Born John Carl Hendricks in Ohio in 1921, he began singing at an early age often working with a young Art Tatum. After army demob Hendricks moved to New York, immersing himself in the city’s flourishing jazz scene.

In 1957 he joined Dave Lambert and Annie Ross to form the influential vocal trio Lambert, Hendricks and Ross whose distinctive sound won acclaim as Hendricks penned lyrics to notable jazz instrumentals – most famously Mongo Santmaria’s ‘Yeh, Yeh’. It’s said that he was inspired in this particular direction after hearing King Pleasure’s record of ‘Moody’s Mood for Love,’ based on a James Moody saxophone solo on ‘I’m In The Mood For Love’ for which singer Eddie Jefferson had written new words.

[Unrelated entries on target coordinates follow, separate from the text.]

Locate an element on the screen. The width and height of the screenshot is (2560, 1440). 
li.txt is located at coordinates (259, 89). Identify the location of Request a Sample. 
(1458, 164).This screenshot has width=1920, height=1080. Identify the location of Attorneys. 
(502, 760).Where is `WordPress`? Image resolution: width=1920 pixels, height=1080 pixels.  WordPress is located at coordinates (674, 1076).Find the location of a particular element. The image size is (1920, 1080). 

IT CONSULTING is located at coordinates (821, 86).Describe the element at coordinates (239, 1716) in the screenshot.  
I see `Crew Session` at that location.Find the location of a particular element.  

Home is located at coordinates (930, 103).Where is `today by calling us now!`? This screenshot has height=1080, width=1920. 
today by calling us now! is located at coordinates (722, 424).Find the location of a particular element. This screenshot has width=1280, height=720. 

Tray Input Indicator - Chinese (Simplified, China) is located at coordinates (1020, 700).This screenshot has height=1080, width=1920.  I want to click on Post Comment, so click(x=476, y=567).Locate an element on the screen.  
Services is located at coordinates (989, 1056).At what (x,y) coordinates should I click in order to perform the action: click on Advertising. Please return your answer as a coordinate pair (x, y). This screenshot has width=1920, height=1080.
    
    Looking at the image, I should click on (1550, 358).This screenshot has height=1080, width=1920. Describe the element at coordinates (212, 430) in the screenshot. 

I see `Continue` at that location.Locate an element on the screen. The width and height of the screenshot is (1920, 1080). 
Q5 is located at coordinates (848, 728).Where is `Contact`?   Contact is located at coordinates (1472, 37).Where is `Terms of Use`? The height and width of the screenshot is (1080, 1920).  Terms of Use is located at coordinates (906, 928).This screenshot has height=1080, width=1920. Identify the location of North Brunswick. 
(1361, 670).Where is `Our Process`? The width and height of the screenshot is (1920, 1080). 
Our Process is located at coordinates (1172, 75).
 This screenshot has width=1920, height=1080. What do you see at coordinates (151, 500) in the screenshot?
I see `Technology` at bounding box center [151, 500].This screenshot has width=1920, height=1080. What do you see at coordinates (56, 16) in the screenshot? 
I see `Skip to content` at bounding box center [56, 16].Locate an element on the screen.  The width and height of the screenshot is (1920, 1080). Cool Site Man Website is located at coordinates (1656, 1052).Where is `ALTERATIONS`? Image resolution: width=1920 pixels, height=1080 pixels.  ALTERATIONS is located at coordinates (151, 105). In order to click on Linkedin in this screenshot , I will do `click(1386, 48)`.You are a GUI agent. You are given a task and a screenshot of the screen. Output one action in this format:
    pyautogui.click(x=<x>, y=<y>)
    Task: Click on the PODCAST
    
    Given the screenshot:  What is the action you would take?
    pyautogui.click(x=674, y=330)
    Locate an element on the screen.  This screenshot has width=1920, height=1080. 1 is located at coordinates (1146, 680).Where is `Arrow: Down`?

Hendricks is quoted as saying, “I was mesmerized. I’d been writing rhythm-and-blues songs, mostly for Louis Jordan. But I thought ‘Moody’s Mood for Love’ was so hip. You didn’t have to stop at 32 bars. You could keep going.”

Hendricks’ lyrics used the original tune as the starting point for intricate, often humours lyrics. The sound, akin to scat, was dubbed “vocalese” and Hendricks became the best known performer in the idiom. The trio’s 1961 album ‘High Flying’ won a Grammy Award for best performance by a vocal group though some so-called “serious” jazz critics claimed their work “trivialised” classic jazz.

In 1963 the trio members began to pursue solo careers and Jon Hendricks (by now he’d dropped the H from his first name) eventually settled in England. Returning to the USA, he worked as jazz critic for the San Francisco Chronicle.

In 1974 Hendricks produced the stage show ‘Evolution of the Blues,’ in which he traced the history of African-American music in song and verse. Later he formed Jon Hendricks and Company, a vocal quartet that carried on the tradition of Lambert, Hendricks & Ross.

In 2000 Hendricks moved back to his childhood home in Toledo, Ohio and continued performing. In 2015 he joined Annie Ross to perform at New York’s Birdland.

A unique jazz talent, Jon Hendricks played a major role in popularising jazz and he was a huge influence on numerous performers – most notably Bobby McFerrin, Al Jarreau and Georgie Fame –whose biggest hit of course, was his version of ‘Yeh Yeh’.